SBI may retain up to 40% of deposits made during note ban: Arundhati Bhattacharya

SBI may retain up to 40% of deposits made during note ban: Arundhati Bhattacharya

DAVOS: Analysts scratching their heads over the impact on India's banks of the country's move to ban high-value notes have every right to be puzzled, as estimates offered by the chairman of State Bank of India indicate.

The bank could retain anything from 15 per cent to 40 per cent of the deposit boost it received after the government withdrew about four-fifths of the banknotes in circulation in November, Arundhati Bhattacharya said in an interview on Wednesday with Bloomberg Television's Erik Schatzker. She was unable to give a precise estimate amid uncertainty about how much of that money came from Indian businesses as opposed to individuals.

If much of the money that came was being used in business, "then much of it will get taken out because people will want to use it in their business again," Bhattacharya, 60, said on the sidelines of the World Economic Forum in Davos, Switzerland.

"But if much of this money is from savings of people, which was sitting in their cupboards or wherever, then obviously it won't go out," she said. "Once it's in the bank, it'll stay in the bank and therefore that's why we have a very wide kind of range."

For weeks, investors have speculated over whether the surging bank deposits caused by the November 9 ban on high-value notes will ultimately benefit lenders.

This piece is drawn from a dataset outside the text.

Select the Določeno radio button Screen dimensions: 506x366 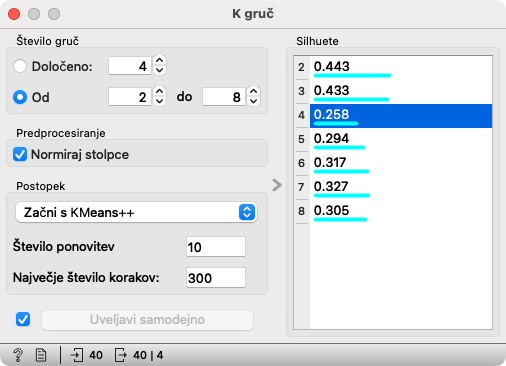coord(20,66)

The S&P Bankex Index, which tracks 10 lenders, rose almost 4 per cent following the move, before slumping 13 per cent and has since clawed back much of that slump.

"Retaining more deposits means low cost funds that can be lend out to improve bottom line at banks," Payal Pandya, a Mumbai-based analyst at Centrum Wealth Management Ltd., said by phone. "Lenders focus should shift to deploying the money as loans as soon as they can."